Yeah. Life was real good.
So I'm sitting in my chair rolling up a fattie when Hillary goes trotting past looking real guilty.
"Godammit, Hill! How many times have I told you about that?" I holler as I bounce a 41 magnum round off her side.
She rolls over looking sufficiently guilty until my old lady comes in, then she runs over to her hoping for some loving, which N gives her.
"Don't let her kiss you, you know she's a CSED" I warned.
N is holding the Hill, letting her lick her face all over. "Oh, yes she is! She's a CSED, huh? And what a cute little CSED she is! I loves my little CSED! Yes I do!!!"
Fuck it. I warned her.
"Was Kenny mean to the CSED? Huh?" Hillary was loving all the attention, licking N on the lips, ears, and doing the most irritating thing in the world, sticking that fucking terrier tongue up her nose. I hated it when she did that to me.
Then she asks (finally) "What's a CSED?"
I licked the glue on the rolling paper and sealed the joint, popped in my my mouth and lit it, took a real deep toke and replied:
"A Cat Shit Eatin' Dog."

4 comments:

  1. What kind of Terrier?
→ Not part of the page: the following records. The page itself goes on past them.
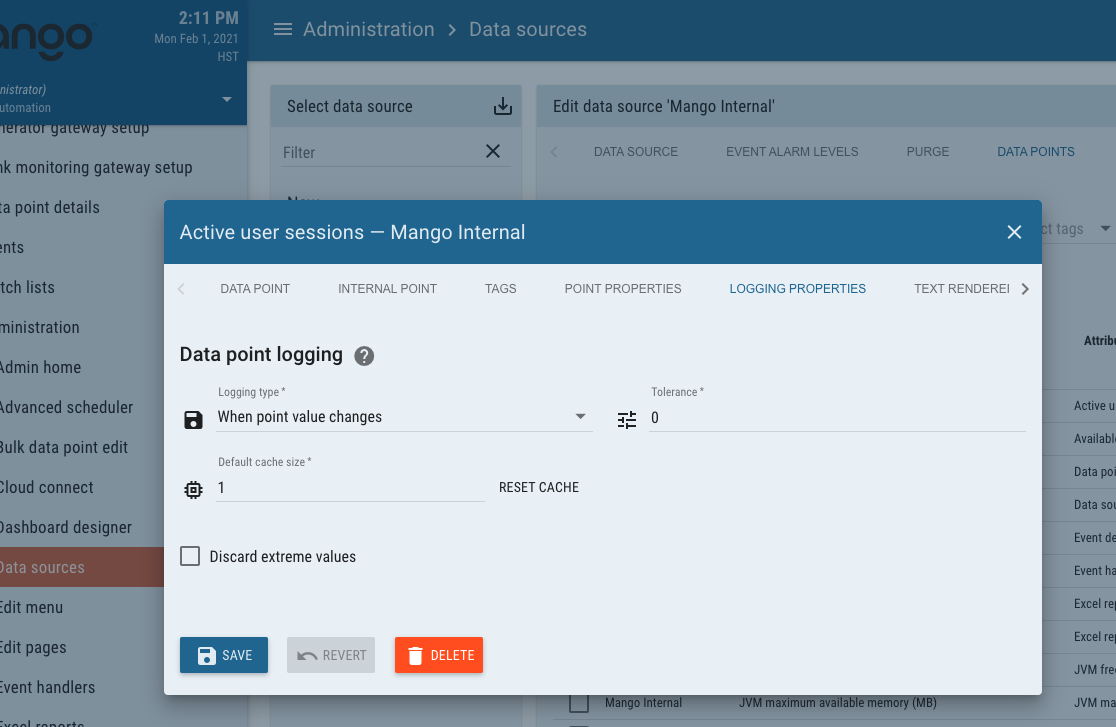The width and height of the screenshot is (1116, 727).
Task: Expand more tabs with the right chevron arrow
Action: [1025, 288]
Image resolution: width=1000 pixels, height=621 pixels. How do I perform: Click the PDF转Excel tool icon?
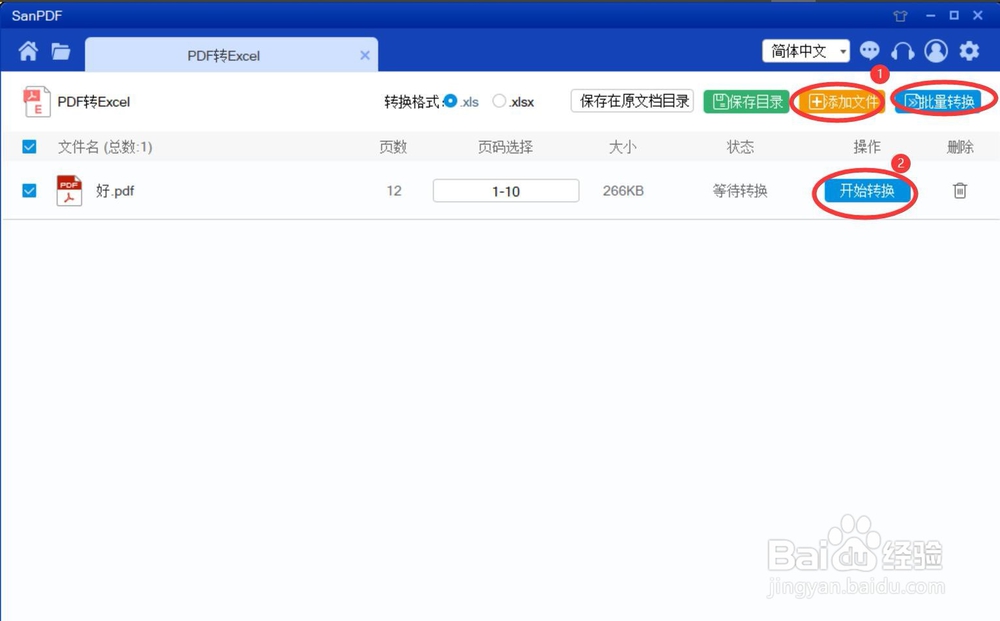36,100
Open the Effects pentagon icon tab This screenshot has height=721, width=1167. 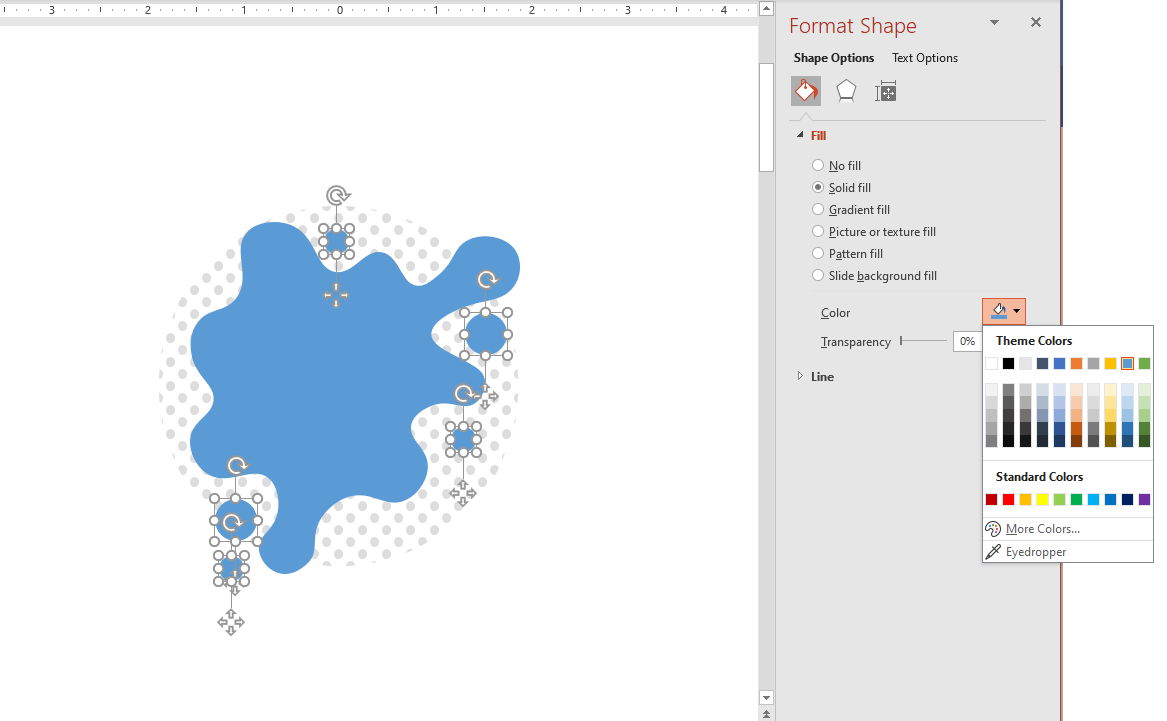pyautogui.click(x=846, y=91)
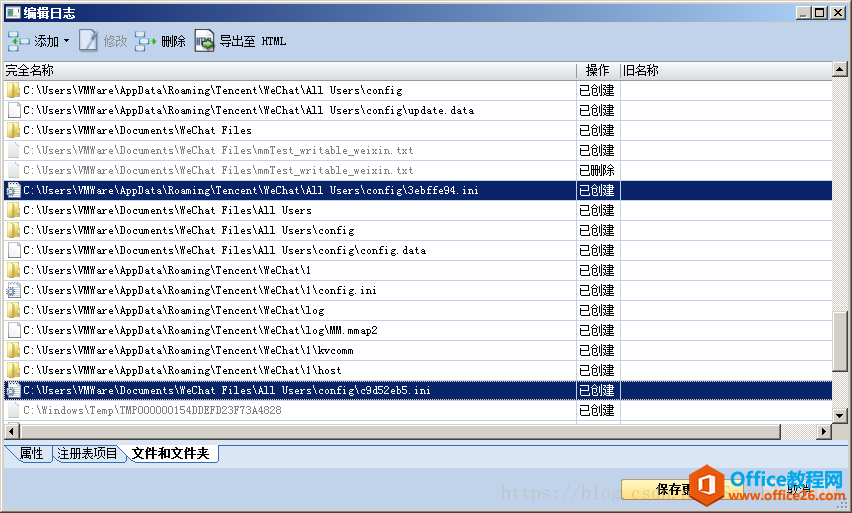Click the Modify (修改) toolbar icon

[x=89, y=41]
We's got us a Wheaten.

    ReplyDelete
  2. Fuck, who knows. Part chihuahua and some sort of rat terrier.
    But she was a bad-ass dog, I'll never forget the day she beat the fuck out of that boxer from underneath.......

    ReplyDelete
  3. Lovin' it!! Sadly can't share the story on my blog as I'm too yellerspined and can't tell anyone at work as I only started my new job on Monday!!

    Thanks for brightening my day though...

    ReplyDelete
  4. If I had done half the good shit that you've done, and remember, I would have been so proud. Ah, fond memories of the ex. This is good!